Plants require 17 specific elements to survive. Carbon, hydrogen, and oxygen form cellulose for cell walls. Nitrogen enables leaf development. Phosphorus stimulates root growth. Yet planetary regoliths fall short on multiple fronts. Steve Elardo, a planetary geochemist at the University of Florida, notes that avoiding terrestrial soil transport offers substantial advantages, as mass represents extreme expense in space missions. Transporting microorganisms, conversely, adds minimal weight.

Fungal Networks as Biological Infrastructure

Research presented at the American Geophysical Union's Annual Meeting 2025 by Northern Arizona University doctoral candidate Laura Lee explores how arbuscular mycorrhizae could address these limitations. These microscopic fungal networks form symbiotic relationships with plant roots, essentially extending the root zone and providing structural stability akin to glue in terrestrial soils.

The partnership operates through resource exchange: plants supply carbon to fungi, whilst fungi transfer water and nutrients, particularly phosphorus, to plants. This relationship proves especially valuable in nutrient-poor environments like planetary regoliths.

Lee conducted experiments using simulants (synthetic imitations of extraterrestrial regolith) from Space Resource Technologies, testing both lunar highlands and Martian surface approximations. Because simulants lack nitrogen, she introduced this element through two sources: conventional urea-based fertiliser and Milorganite, a nitrogen-rich biosolid derived from processing human waste in Milwaukee, Wisconsin. The latter mimics a resource future astronauts will inevitably produce without adding payload mass.

Experimental Results Show Promise

In lunar simulant trials, plants grown with mycorrhizal fungi consistently outperformed those receiving only fertiliser, producing larger biomass regardless of nitrogen source. Plants cultivated with fungi and Milorganite exhibited elevated chlorophyll levels, indicators of healthier photosynthetic capacity.

Martian conditions proved more challenging. Without fungi, no plants survived in Martian simulant amended with Milorganite. However, one specimen grown with both Milorganite and arbuscular mycorrhizae survived the 15-week experimental period, producing the highest chlorophyll levels and greatest biomass across all lunar and Martian trials.

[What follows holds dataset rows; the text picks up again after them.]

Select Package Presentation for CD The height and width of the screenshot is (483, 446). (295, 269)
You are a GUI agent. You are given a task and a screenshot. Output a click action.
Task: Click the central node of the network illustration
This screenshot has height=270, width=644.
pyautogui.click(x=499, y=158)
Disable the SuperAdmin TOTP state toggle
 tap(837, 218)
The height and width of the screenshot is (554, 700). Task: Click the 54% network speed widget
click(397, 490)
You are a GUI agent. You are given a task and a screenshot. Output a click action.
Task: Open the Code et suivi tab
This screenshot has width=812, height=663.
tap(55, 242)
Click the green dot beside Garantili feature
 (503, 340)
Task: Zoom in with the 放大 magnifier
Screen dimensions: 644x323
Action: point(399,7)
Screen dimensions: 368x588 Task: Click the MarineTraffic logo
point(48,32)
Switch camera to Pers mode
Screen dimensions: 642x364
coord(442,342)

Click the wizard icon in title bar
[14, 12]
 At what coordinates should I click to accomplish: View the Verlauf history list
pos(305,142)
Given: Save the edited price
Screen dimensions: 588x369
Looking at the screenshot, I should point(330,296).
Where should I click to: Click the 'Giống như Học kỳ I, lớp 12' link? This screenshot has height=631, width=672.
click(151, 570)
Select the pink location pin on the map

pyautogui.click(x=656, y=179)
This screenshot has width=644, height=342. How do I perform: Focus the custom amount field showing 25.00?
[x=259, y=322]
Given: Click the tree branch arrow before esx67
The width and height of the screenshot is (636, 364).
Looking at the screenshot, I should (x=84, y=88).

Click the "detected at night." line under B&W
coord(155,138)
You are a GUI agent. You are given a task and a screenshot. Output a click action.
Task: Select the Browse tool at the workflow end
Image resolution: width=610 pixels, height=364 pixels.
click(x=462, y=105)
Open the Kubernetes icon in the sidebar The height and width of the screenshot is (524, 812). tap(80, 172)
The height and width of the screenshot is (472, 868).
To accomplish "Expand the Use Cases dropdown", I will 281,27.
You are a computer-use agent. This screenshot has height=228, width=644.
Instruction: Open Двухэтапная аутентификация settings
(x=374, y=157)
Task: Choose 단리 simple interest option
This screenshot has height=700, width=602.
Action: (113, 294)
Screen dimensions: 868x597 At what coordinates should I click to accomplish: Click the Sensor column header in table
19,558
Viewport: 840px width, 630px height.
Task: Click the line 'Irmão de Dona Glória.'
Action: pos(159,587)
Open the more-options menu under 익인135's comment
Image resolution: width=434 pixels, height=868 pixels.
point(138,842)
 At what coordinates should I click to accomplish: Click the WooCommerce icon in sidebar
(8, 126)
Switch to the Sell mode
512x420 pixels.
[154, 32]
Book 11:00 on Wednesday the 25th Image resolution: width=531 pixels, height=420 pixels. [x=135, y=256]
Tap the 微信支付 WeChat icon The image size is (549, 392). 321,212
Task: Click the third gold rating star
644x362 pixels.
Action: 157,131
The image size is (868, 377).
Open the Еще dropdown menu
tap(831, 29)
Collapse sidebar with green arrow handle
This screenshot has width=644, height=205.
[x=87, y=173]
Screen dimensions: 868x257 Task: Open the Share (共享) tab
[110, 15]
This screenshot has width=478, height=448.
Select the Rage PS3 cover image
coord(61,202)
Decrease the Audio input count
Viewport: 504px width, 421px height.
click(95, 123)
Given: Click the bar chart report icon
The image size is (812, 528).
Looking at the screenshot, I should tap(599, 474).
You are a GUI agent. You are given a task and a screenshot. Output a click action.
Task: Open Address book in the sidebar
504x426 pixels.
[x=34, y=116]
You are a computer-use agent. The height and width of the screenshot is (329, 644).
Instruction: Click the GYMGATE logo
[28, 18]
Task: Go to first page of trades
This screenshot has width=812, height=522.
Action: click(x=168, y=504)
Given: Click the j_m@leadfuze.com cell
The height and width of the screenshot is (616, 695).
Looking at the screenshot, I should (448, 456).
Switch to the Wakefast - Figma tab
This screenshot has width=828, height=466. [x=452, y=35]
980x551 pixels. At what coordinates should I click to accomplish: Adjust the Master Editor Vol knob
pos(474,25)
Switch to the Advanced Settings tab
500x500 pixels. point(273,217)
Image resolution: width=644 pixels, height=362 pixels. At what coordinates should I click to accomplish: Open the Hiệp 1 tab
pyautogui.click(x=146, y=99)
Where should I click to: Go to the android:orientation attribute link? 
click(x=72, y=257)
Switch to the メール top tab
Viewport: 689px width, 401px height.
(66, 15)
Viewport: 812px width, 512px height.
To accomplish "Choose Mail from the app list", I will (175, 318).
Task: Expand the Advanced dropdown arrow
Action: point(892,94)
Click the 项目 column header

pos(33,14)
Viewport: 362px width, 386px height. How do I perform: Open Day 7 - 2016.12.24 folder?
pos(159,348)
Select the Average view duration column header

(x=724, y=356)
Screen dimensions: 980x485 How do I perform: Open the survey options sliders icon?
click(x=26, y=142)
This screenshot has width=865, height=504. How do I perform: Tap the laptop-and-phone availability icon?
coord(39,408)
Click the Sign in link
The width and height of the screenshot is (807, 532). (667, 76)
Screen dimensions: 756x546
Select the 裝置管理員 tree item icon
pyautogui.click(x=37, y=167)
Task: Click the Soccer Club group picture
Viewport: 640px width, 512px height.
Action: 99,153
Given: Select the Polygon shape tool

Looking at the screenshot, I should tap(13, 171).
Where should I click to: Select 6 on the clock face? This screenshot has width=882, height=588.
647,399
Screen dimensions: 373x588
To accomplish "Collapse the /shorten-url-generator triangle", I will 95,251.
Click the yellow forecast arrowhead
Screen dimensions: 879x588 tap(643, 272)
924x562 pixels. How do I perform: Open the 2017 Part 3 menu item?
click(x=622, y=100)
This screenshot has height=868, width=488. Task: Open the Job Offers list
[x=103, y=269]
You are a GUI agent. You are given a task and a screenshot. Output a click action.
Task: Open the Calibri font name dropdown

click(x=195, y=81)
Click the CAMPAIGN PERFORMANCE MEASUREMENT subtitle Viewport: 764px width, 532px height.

These findings suggest mycorrhizal networks provide critical support beyond simple nutrient transfer, potentially helping plants cope with the toxic compounds and sharp, shard-like grains characteristic of authentic regolith. A 2022 study by Elardo's team demonstrated that whilst plants could grow in genuine Apollo mission samples, they exhibited stress responses absent in simulant-grown specimens: indicating simulants inadequately replicate regolith chemistry and physical properties.

Ethical Considerations and Future Directions

Lee acknowledges substantial ethical questions surrounding microbial introduction to extraterrestrial environments. However, astronauts will inevitably transport microorganisms through their own microbiomes. Additionally, 96 bags of human waste already remain on the lunar surface from Apollo missions, establishing precedent for biological material presence.

The research suggests that combining mycorrhizal fungi with treated astronaut waste could provide sufficient biological scaffolding for crop cultivation in planetary regolith, offering a pathway toward sustainable extraterrestrial agriculture without excessive Earth-sourced inputs.